> _WHAT TO PRODUCE_: From the passage on the launch of ACS Central Science, reproduce word for word the part that opens with the words "Today, ACS is" and closes with "of scientific importance.".

Today, ACS is launching its first open access multidisciplinary research journal. Aspiring to communicate the most novel and impactful science developments, ACS Central Science will feature peer-reviewed articles reporting on timely original research across chemistry and its allied sciences. Free to readers and authors alike, original research content will be accompanied by additional editorial features.
These additional editorial features include news stories contributed by the Society's award-winning science journalists, invited topical reviews (called Outlooks) from acknowledged experts around the world, and provocative First Reactions, in which leading thinkers provide incisive summaries and reflections on research presented in the journal and other issues of scientific importance.
In her inaugural editorial, Editor-in-Chief Carolyn Bertozzi lays out her vision. Titled "The Centrality of Chemistry," Bertozzi discusses what being "the central science" means, the journal's selection and review criteria, and the benefits of open access publishing. She envisions ACS Central Science "serving as a portal into the worlds of chemistry and chemical engineering, thereby elevating [chemists'] visibility and stature in society." She notes, "popularized almost 40 years ago, the term 'central science' is now widely used to describe chemistry's focal role in bridging the physical and life sciences, and the basic sciences with applied disciplines like medicine and engineering."
Also in the issue, George M. Church, geneticist and founder of the Personal Genome Project, discusses President Obama's plans for a $215-million Precision Medicine Initiative. In a First Reactions article, Church discusses the opportunities for this initiative with particular emphasis on the role of chemistry. Advances in analytical chemistry are key, he says, as they have dramatically reduced the cost of DNA sequencing and will make monitoring of genetic and environmental factors practical in real time. Synthetic chemistry will also play a role in delivering genetic treatments to patients.
The first Outlook published comes from Omar Yaghi and colleagues. In this article, they review the literature on the globalization of science and map out a potential road ahead. They explain the importance of a strong mentoring tradition as a catalyst for diversity using chemical "family trees" to illustrate their point. In addition to the overarching idea of supporting mentorship, the authors outline eight principles to guide the development of science in developing nations. Despite the many intricacies involved in pursuing the goal, as Yaghi states, "To us, the goal is not complicated: developing global science is simply about extending our experiences and knowledge to all people -- a practice that has long been established in places with an extensive tradition of excellence in academia."

Entries from a dataset
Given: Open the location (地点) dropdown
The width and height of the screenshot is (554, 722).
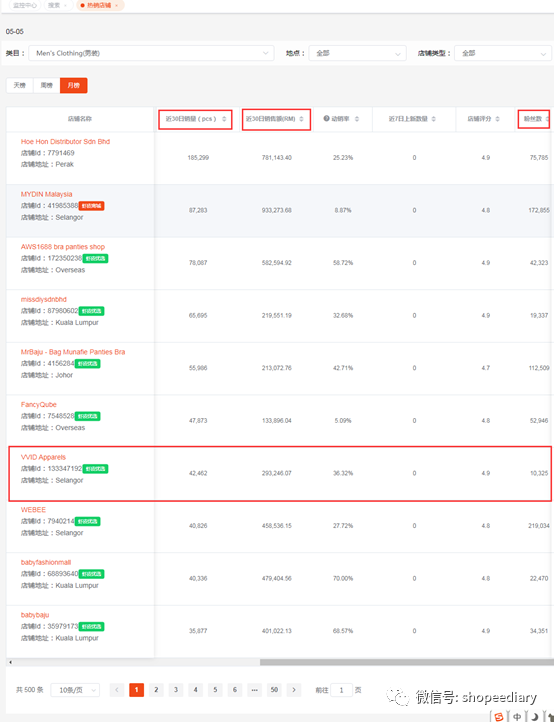Looking at the screenshot, I should 357,53.
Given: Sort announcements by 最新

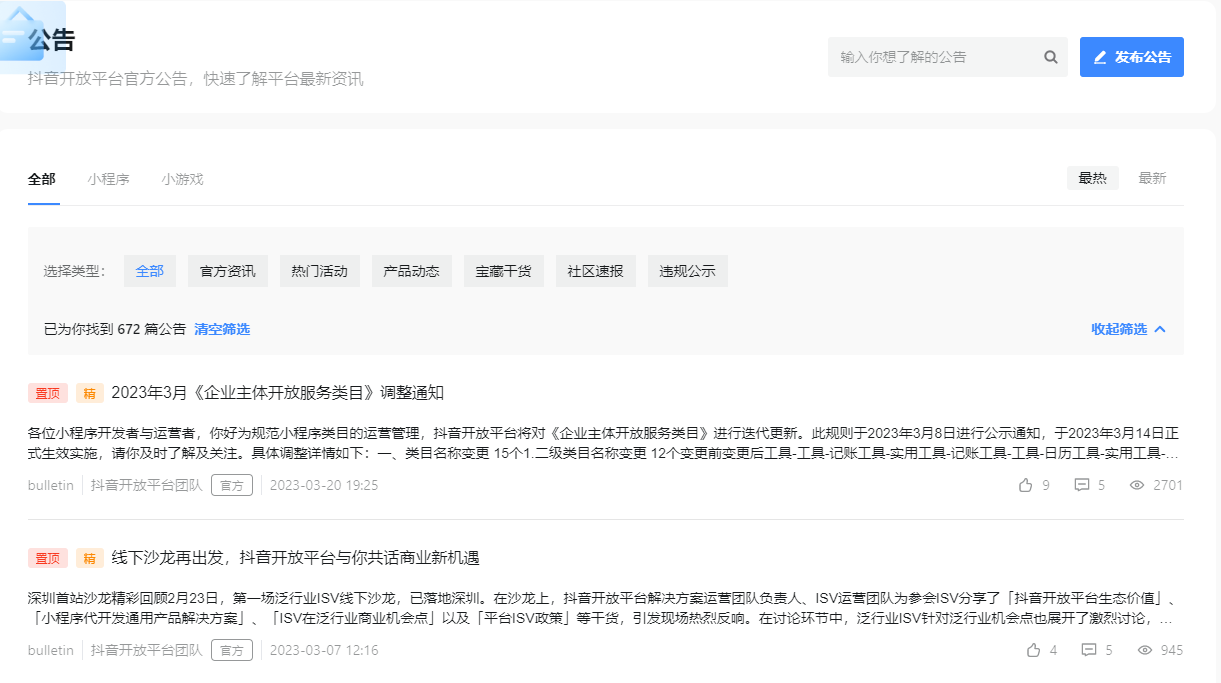Looking at the screenshot, I should pos(1152,178).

> _ANSWER SECTION_:
Today, ACS is launching its first open access multidisciplinary research journal. Aspiring to communicate the most novel and impactful science developments, ACS Central Science will feature peer-reviewed articles reporting on timely original research across chemistry and its allied sciences. Free to readers and authors alike, original research content will be accompanied by additional editorial features.
These additional editorial features include news stories contributed by the Society's award-winning science journalists, invited topical reviews (called Outlooks) from acknowledged experts around the world, and provocative First Reactions, in which leading thinkers provide incisive summaries and reflections on research presented in the journal and other issues of scientific importance.